22 KiB
TRUEREF-0022 — Worker-Thread Indexing, Parallel Job Execution, and Real-Time Progress Streaming
Priority: P1 Status: Draft Depends On: TRUEREF-0009, TRUEREF-0014, TRUEREF-0017, TRUEREF-0021 Blocks: —
Overview
The indexing pipeline currently runs on the same Node.js event loop as the HTTP and MCP servers. Because better-sqlite3 is synchronous and parseFile is CPU-bound, a single indexing job can starve the event loop for seconds at a time, making the web UI completely unresponsive during indexing. With hundreds of version tags queued simultaneously, the problem compounds: the UI cannot navigate, poll for progress, or serve MCP requests while work is in flight.
This feature fixes the root cause by moving all indexing work into a dedicated Node.js Worker Thread, enabling controlled parallel execution of multiple jobs, and replacing the polling-based progress model with a real-time push mechanism — either Server-Sent Events (SSE) or a lightweight WebSocket channel.
Problem Statement
1. Event Loop Starvation
IndexingPipeline.run() spends the bulk of its time in two blocking operations:
parseFile(file, ...)— CPU-bound text/AST parsing, fully synchronousbetter-sqlite3writes — synchronous I/O by design
Neither yields to the event loop. A repository with 2 000 files produces ~2 000 consecutive blocking micro-tasks with no opportunity for the HTTP server to process any incoming request in between. The current mitigation (yielding every 20 files via setImmediate) reduces the freeze to sub-second intervals but does not eliminate it — it is a band-aid, not a structural fix.
2. Sequential-only Queue
JobQueue serialises all jobs one at a time to avoid SQLite write contention. This is correct for a single-writer model, but it means:
- Indexing
/my-lib/v3.0.0blocks/other-libfrom starting, even though they write to entirely disjoint rows. - With hundreds of version tags registered from Discover Tags, a user must wait for every previous tag to finish before the next one starts — typically hours for a large monorepo.

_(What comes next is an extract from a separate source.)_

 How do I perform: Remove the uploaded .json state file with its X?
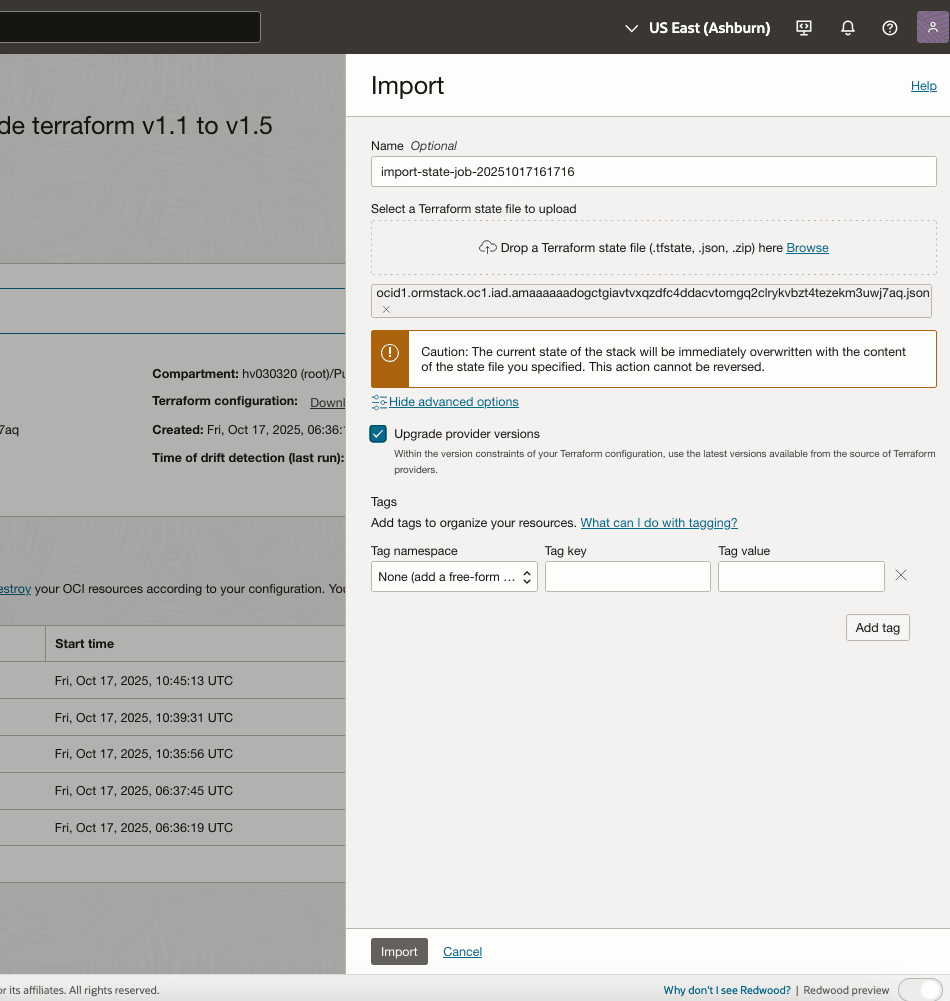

3. Polling Overhead and Lag
The UI currently polls GET /api/v1/jobs?repositoryId=... every 2 seconds. This means:
- Progress updates are always up to 2 seconds stale.
- Each poll is a full DB read regardless of whether anything changed.
- The polling interval itself adds load during the highest-contention window.
Goals
- Move
IndexingPipeline.run()into a Node.js Worker Thread so the HTTP event loop is never blocked by indexing work. - Support configurable parallel job execution (default: 2 concurrent workers, max: N where N is the number of CPU cores minus 1).
- Replace polling with Server-Sent Events (SSE) for real-time per-job progress streaming.
- Keep a single SQLite file as the persistence layer — no external message broker.
- Detailed progress: expose current stage name (crawl / diff / parse / store / embed), not just a percentage.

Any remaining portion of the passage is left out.